I see three themes here:

How to override APIs in libraries/modules whole-sale.
How to override implementations for specific object types (array types, e.g.).
How to replace computational engine backends inside a library.

An example of (1) would be where NVIDIA provides a faster version of skimage.
An example of (2) would be where skimage algorithms handle dask arrays and NumPy arrays.
An example of (3) would be SciPy’s PocketFFT vs FFTW backends.

In terms of complexity & viability, (3) has been demonstrated, (1) can be done even using monkeypatching (not ideal, but still) and (2) has proved to be quite difficult.

I don’t know how easily we will be able to sort out (2). It seems to apply mainly to pure Python code, and can also be addressed, if somewhat cumbersomely, with (1). But this is where NumPy has made some attempt, and where we got stuck before. It also brings up the spectre of the cross-product of all input types, and how to handle those without an (oft inefficient) common messenger, like an in-memory array.

Thinking of whole-sale API override, as well as internal computational backend replacement, both are clearly feasible, but the devil is in the details. Questions that arise, some of which you’ve answered:

How hard do we work to ensure that API re-implementations stay in sync.
How do we ensure that computational backend replacements are accurate (testing?). And, if they’re not, is this acceptable? For numeric code accuracy is important, so users may need to be informed about the backend in play—but that is tricky in a library.
Who carries the maintenance burden? It seems clear that API overrides will be externally implemented, and that we can only expect libraries to provide the “hooks”.
Tying into (2), how do we present this to our users so that they know what’s going on during execution? Error handling, notifications of backend switching, etc.

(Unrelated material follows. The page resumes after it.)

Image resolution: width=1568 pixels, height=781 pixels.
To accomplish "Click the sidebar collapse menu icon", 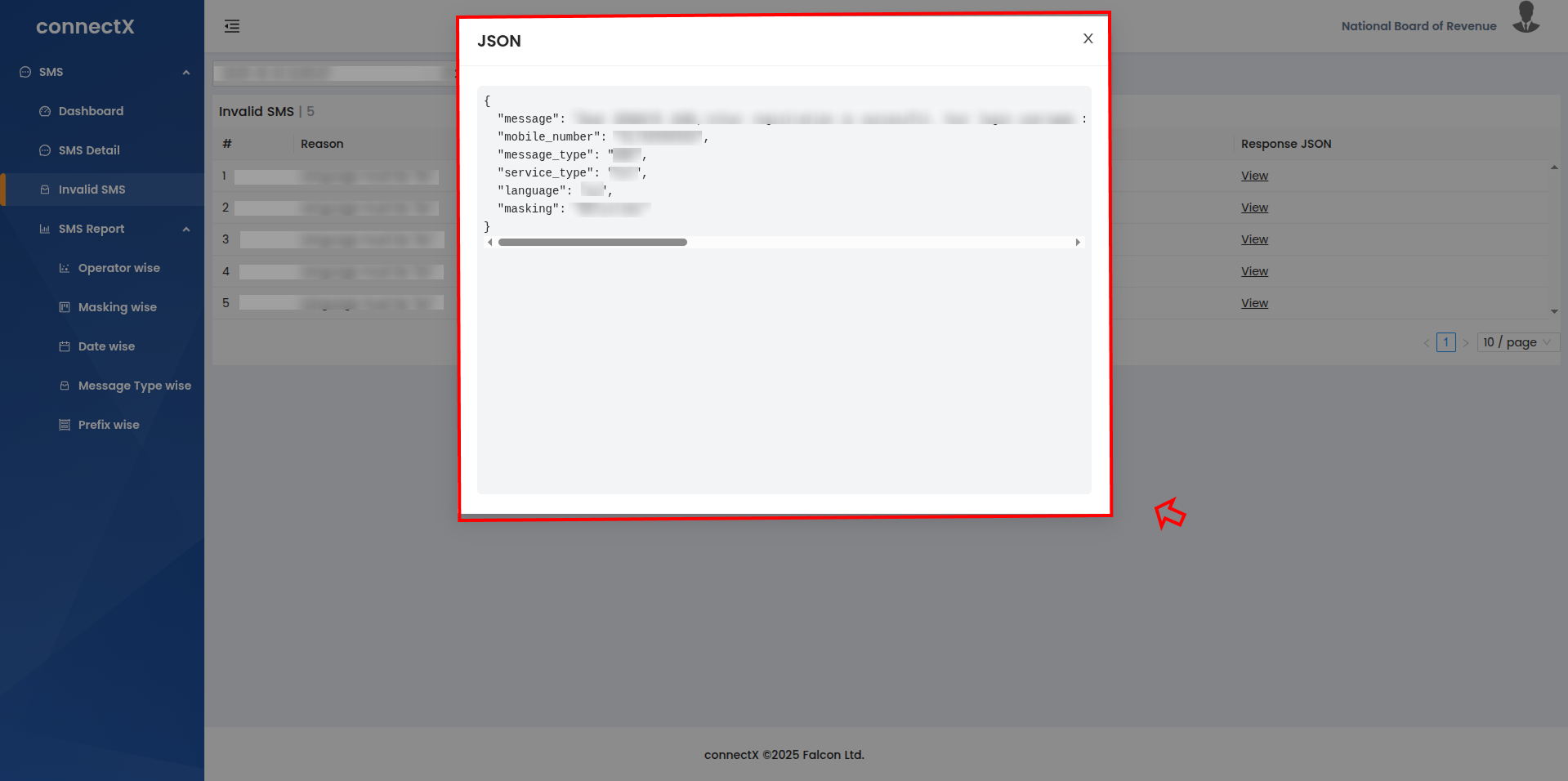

It would be worth figuring out the expectation on the libraries. I.e., how much work will they have to do? Are we talking decorators on functions, or an import during init, to set up hooks? Or do we need to work with the backends to insure some semblance of sanity during execution of the pipeline? Do we set up large test matrices, or is this the responsibility of implementers?

I would love to discuss (2) more, but I find that a very hairy problem to reason about, and don’t quite know where to begin, especially considering the mix of Python/C code we have.

Anyway, just some initial thoughts, I’m sure there’ll be more

P.S. W.r.t. process, I am confident that we can get this done through community discussion (meetings, video calls) and a SPEC that brings together the core projects. It would be a good test for our community, too!

stefanv · December 3, 2021, 11:21pm

As an aside, here is a list of features I thought that a dispatching mechanism for skimage would need + an ensuing discussion.

It must be possible to get a log of executions, so that you can monitor which backends are being used.
All functions most be overridable (we don’t manually want to curate which functions do or do not make sense to speed up).
We determine the user facing API; this is never determined by external libraries.
All external implementations must conform to the scikit-image test suite. Not implementing full functionality (e.g., N-D, all values of a flag, etc.) is okay, in which case the plugin should raise NotImplementedException and the next plugin should be tried.
Return images must be coercible into NumPy arrays.

I still think that’s a reasonable list (but debatable, of course, and definitely incomplete).